----- Data excerpts -----

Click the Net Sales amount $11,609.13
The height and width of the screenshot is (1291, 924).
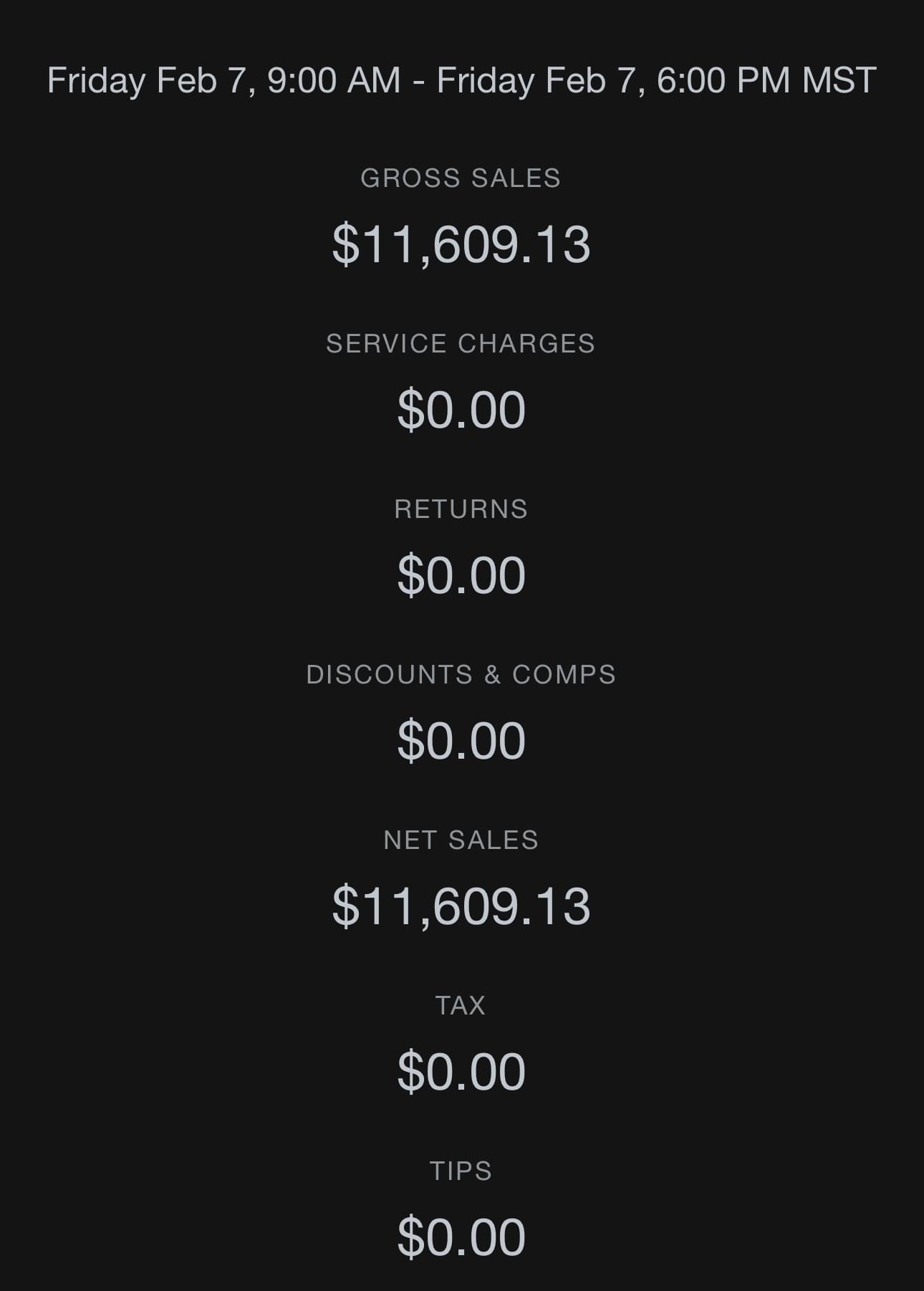461,906
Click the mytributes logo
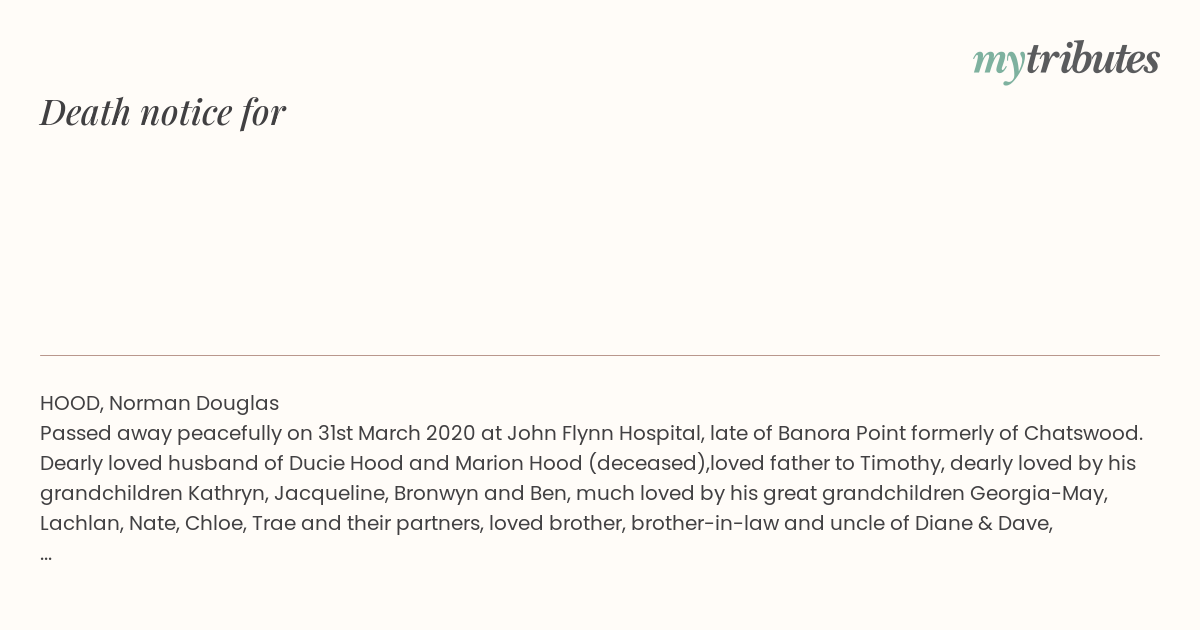 point(1066,60)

-----

** Exercise objective **
All records must be output exactly as they are, except for the pictures, which are left out.

** Reply **
Click the Net Sales amount $11,609.13
The height and width of the screenshot is (1291, 924).
461,906
Click the mytributes logo
 point(1066,60)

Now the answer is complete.